=== EXERCISE GOAL ===
Return the following data exactly, with all pictures left out.

=== DATA SHOWN ===
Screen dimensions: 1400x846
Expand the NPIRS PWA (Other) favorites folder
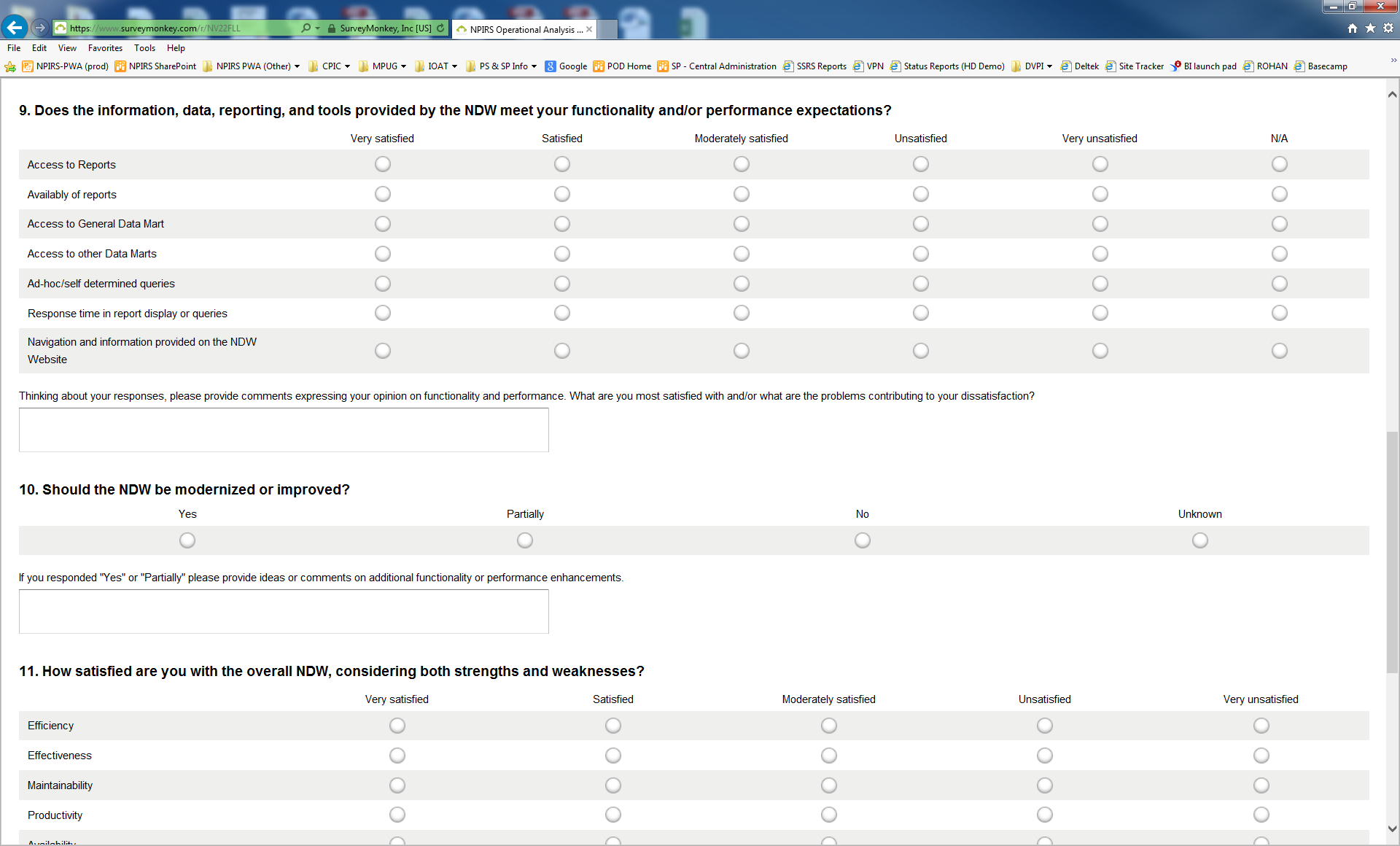[x=252, y=66]
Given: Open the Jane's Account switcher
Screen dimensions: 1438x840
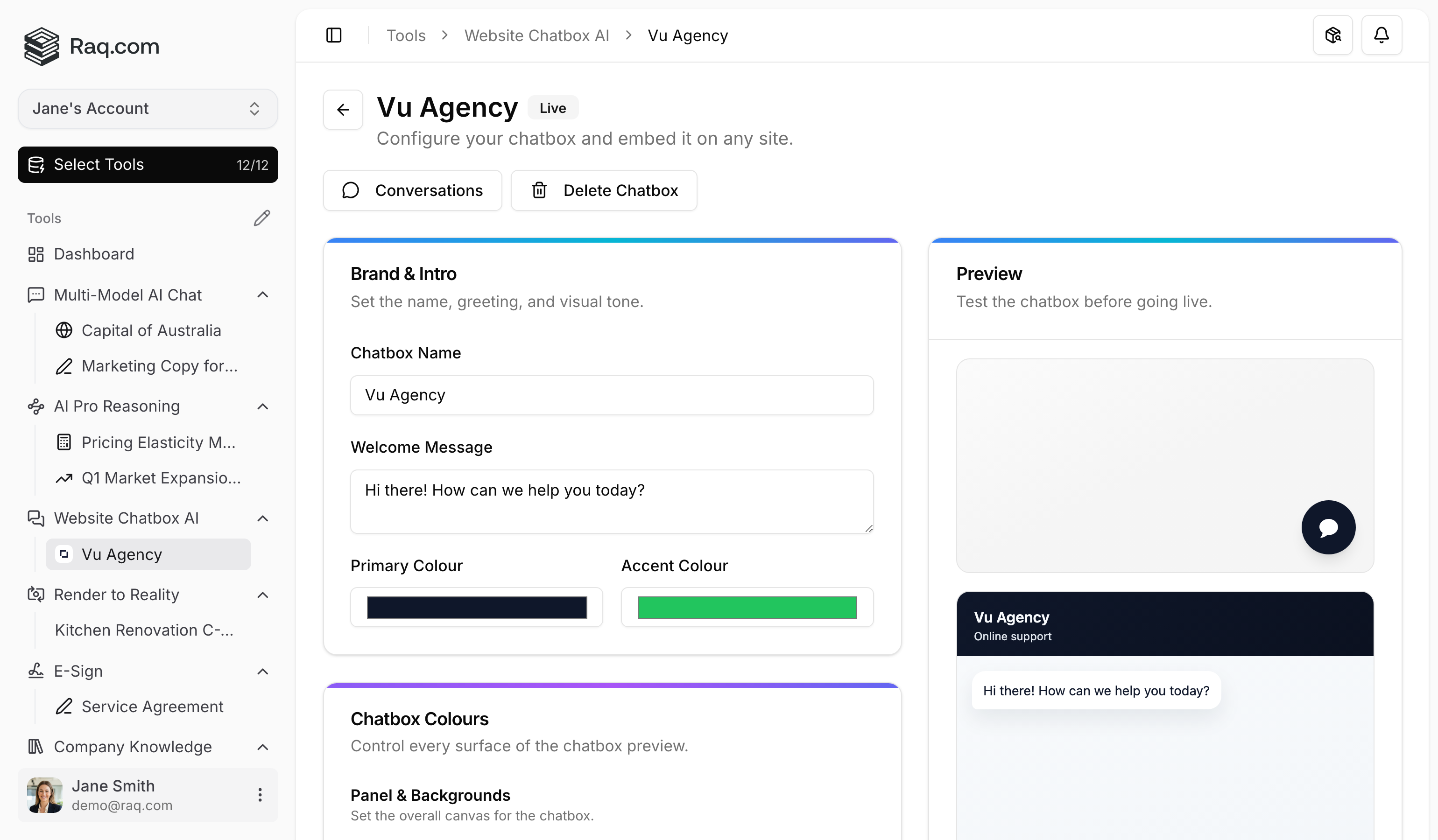Looking at the screenshot, I should 147,108.
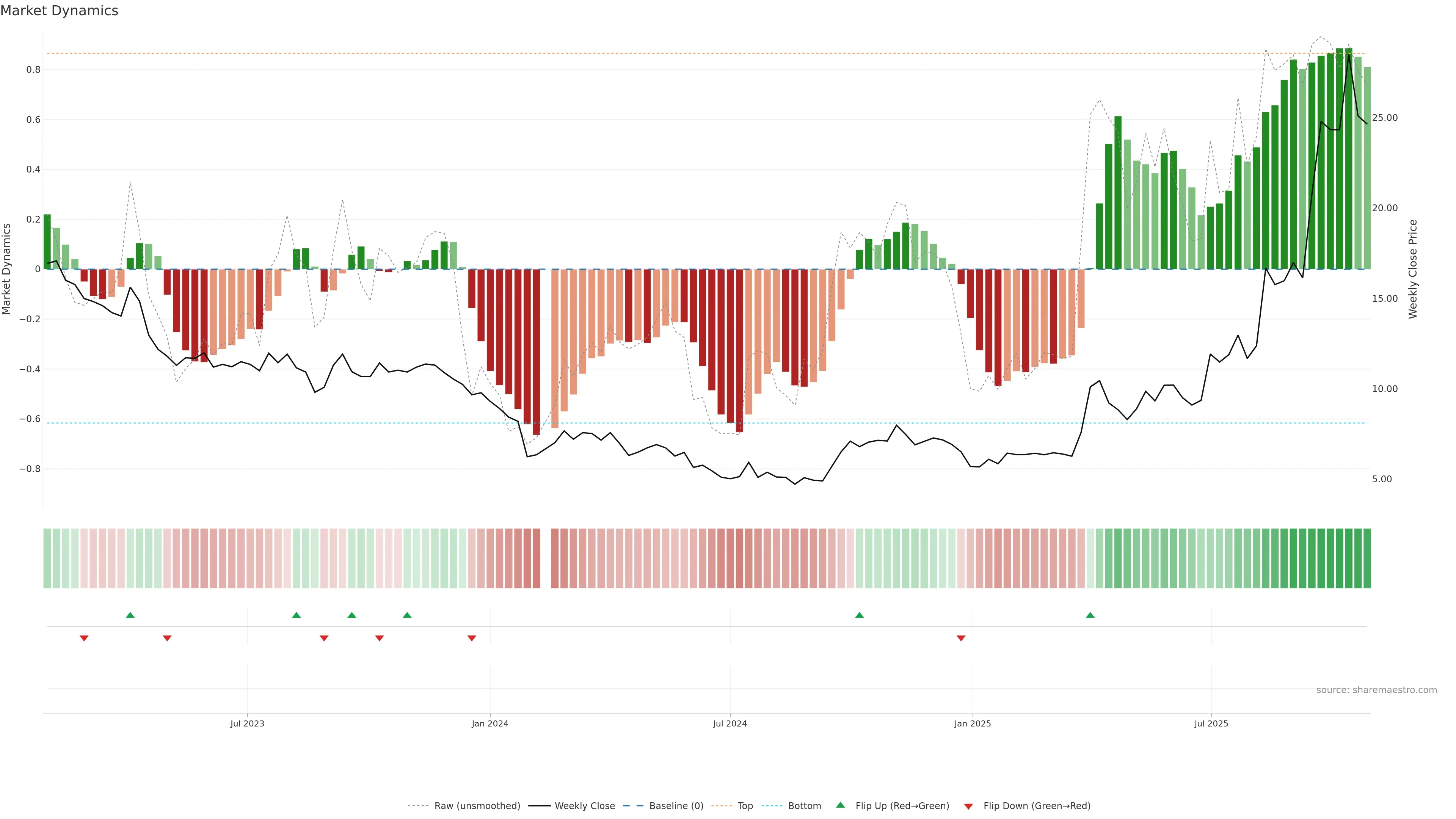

=== EXERCISE SOLUTION ===
Screen dimensions: 1400x846
Expand the NPIRS PWA (Other) favorites folder
[x=252, y=66]
Given: Open the Jane's Account switcher
Screen dimensions: 1438x840
Looking at the screenshot, I should 147,108.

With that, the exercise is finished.